Die Erholunsgzone vor dem D4 Gebäude über dem Brunnen.

Abstracts

  • Robert Bajons - Rethinking Goals Above Expectation (GAX): A semiparametric approach

    Expected Goals (xG) are the output of a statistical model assigning a probability of success to shot using shot-specific covariates and are one of the most popular metrics in modern football (soccer) analytics. Popular xG models are based on flexible machine learning algorithms, such as extreme gradient boosting machines, that account for non-linear and interaction effects of the shot-specific covariates. As a measure of a shot’s value, it is commonly used to evaluate the shooting skills of players by considering goals over expectation (GAX), i.e., the difference between actual and expected goals for each shot.

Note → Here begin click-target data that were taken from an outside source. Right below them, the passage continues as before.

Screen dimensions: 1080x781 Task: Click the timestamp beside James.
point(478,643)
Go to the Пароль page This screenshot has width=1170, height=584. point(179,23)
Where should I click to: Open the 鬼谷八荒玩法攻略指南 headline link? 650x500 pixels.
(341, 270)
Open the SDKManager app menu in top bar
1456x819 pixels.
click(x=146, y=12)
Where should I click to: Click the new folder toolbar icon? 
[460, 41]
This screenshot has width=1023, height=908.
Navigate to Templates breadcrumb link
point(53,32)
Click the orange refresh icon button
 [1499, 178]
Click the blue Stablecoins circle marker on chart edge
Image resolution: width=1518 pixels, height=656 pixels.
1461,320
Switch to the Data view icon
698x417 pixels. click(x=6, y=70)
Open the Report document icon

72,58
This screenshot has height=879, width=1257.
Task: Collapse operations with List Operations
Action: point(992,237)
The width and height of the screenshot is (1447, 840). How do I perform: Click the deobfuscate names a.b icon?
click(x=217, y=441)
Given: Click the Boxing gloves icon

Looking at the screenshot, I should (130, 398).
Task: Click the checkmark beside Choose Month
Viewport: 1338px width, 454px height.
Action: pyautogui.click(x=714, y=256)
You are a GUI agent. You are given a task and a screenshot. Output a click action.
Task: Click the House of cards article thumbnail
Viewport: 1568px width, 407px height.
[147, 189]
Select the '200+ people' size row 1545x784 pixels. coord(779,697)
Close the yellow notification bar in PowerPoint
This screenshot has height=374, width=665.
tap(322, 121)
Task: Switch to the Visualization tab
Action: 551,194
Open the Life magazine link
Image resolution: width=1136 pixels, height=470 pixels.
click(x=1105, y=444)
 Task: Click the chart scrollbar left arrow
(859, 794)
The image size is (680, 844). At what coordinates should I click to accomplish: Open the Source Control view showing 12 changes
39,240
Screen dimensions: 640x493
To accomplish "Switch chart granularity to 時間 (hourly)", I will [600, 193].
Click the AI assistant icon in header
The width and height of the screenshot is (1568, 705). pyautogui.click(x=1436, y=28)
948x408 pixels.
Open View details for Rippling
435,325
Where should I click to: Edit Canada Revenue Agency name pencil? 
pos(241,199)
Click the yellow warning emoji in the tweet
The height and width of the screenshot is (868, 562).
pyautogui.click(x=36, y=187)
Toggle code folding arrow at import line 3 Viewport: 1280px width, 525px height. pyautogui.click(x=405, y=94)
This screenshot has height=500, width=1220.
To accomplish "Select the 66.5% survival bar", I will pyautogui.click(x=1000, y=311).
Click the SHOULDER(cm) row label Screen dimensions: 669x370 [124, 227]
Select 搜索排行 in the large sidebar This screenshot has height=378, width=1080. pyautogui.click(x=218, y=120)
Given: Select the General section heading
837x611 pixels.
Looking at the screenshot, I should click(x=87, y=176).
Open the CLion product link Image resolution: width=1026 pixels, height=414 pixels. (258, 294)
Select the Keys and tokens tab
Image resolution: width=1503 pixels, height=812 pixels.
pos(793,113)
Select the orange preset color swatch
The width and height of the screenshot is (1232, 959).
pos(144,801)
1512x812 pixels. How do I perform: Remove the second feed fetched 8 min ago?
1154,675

However, GAX is often criticized for being unstable over seasons and for not providing (direct) means of uncertainty quantification. In this work, we address both issues by showing how the player-specific GAX relates to a score test when the xG model is a logistic regression and using a nonparametric extension which can be based on any xG model derived from sufficiently powerful machine learning algorithms. Thus, we are able to leverage commonly used black-box xG models, while still obtaining valid statistical inferences on the player-specific odds (or probability) of scoring a goal. Moreover, in order to make the results more interpretable, we show how the proposed procedure relates to player-specific effect estimates in a partially linear logistic regression model of additive effects on the log-odds of scoring a goal from a shot. Finally, we apply our framework to the 2015/16 season of the top five European leagues, determine the best shooters, and compare results across state-of-the-art xG models.